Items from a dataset
......
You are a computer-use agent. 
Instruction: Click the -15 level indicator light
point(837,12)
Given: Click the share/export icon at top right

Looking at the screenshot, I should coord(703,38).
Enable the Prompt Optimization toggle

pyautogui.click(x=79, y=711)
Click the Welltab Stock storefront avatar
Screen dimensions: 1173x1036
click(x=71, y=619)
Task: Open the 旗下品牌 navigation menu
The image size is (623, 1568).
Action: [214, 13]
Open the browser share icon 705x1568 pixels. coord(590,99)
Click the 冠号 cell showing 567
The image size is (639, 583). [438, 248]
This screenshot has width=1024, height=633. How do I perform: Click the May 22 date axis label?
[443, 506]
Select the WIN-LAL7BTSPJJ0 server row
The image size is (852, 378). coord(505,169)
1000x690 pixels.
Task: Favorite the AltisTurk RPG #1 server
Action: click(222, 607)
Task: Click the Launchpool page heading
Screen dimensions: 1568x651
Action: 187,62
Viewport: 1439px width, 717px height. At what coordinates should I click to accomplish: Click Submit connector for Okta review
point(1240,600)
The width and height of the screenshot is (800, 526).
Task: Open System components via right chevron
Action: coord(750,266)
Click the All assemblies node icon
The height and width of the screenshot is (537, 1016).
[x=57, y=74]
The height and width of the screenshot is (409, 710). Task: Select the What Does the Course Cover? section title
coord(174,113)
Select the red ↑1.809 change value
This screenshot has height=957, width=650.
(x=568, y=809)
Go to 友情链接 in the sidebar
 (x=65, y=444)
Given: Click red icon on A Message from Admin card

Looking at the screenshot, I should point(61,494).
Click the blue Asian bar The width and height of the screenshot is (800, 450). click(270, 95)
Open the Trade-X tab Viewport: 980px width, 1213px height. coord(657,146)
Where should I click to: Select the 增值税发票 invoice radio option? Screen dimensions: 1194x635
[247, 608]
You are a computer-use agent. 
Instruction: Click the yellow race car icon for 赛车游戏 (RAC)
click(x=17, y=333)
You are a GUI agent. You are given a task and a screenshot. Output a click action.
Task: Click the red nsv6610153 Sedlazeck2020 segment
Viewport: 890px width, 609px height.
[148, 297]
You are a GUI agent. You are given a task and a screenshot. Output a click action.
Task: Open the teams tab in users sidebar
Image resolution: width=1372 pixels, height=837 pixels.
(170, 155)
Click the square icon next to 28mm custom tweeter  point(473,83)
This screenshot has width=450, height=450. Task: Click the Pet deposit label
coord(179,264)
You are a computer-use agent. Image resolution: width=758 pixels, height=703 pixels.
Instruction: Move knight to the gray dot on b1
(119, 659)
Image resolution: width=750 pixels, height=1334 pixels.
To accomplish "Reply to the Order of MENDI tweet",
......
**Your goal**: An exact reproduction of all the entries above is the expected answer.

**Expected answer**:
You are a computer-use agent. 
Instruction: Click the -15 level indicator light
point(837,12)
Given: Click the share/export icon at top right

Looking at the screenshot, I should coord(703,38).
Enable the Prompt Optimization toggle

pyautogui.click(x=79, y=711)
Click the Welltab Stock storefront avatar
Screen dimensions: 1173x1036
click(x=71, y=619)
Task: Open the 旗下品牌 navigation menu
The image size is (623, 1568).
Action: [214, 13]
Open the browser share icon 705x1568 pixels. coord(590,99)
Click the 冠号 cell showing 567
The image size is (639, 583). [438, 248]
This screenshot has width=1024, height=633. How do I perform: Click the May 22 date axis label?
[443, 506]
Select the WIN-LAL7BTSPJJ0 server row
The image size is (852, 378). coord(505,169)
1000x690 pixels.
Task: Favorite the AltisTurk RPG #1 server
Action: click(222, 607)
Task: Click the Launchpool page heading
Screen dimensions: 1568x651
Action: 187,62
Viewport: 1439px width, 717px height. At what coordinates should I click to accomplish: Click Submit connector for Okta review
point(1240,600)
The width and height of the screenshot is (800, 526).
Task: Open System components via right chevron
Action: coord(750,266)
Click the All assemblies node icon
The height and width of the screenshot is (537, 1016).
[x=57, y=74]
The height and width of the screenshot is (409, 710). Task: Select the What Does the Course Cover? section title
coord(174,113)
Select the red ↑1.809 change value
This screenshot has height=957, width=650.
(x=568, y=809)
Go to 友情链接 in the sidebar
 (x=65, y=444)
Given: Click red icon on A Message from Admin card

Looking at the screenshot, I should point(61,494).
Click the blue Asian bar The width and height of the screenshot is (800, 450). click(270, 95)
Open the Trade-X tab Viewport: 980px width, 1213px height. coord(657,146)
Where should I click to: Select the 增值税发票 invoice radio option? Screen dimensions: 1194x635
[247, 608]
You are a computer-use agent. 
Instruction: Click the yellow race car icon for 赛车游戏 (RAC)
click(x=17, y=333)
You are a GUI agent. You are given a task and a screenshot. Output a click action.
Task: Click the red nsv6610153 Sedlazeck2020 segment
Viewport: 890px width, 609px height.
[148, 297]
You are a GUI agent. You are given a task and a screenshot. Output a click action.
Task: Open the teams tab in users sidebar
Image resolution: width=1372 pixels, height=837 pixels.
(170, 155)
Click the square icon next to 28mm custom tweeter  point(473,83)
This screenshot has width=450, height=450. Task: Click the Pet deposit label
coord(179,264)
You are a computer-use agent. Image resolution: width=758 pixels, height=703 pixels.
Instruction: Move knight to the gray dot on b1
(119, 659)
Image resolution: width=750 pixels, height=1334 pixels.
To accomplish "Reply to the Order of MENDI tweet",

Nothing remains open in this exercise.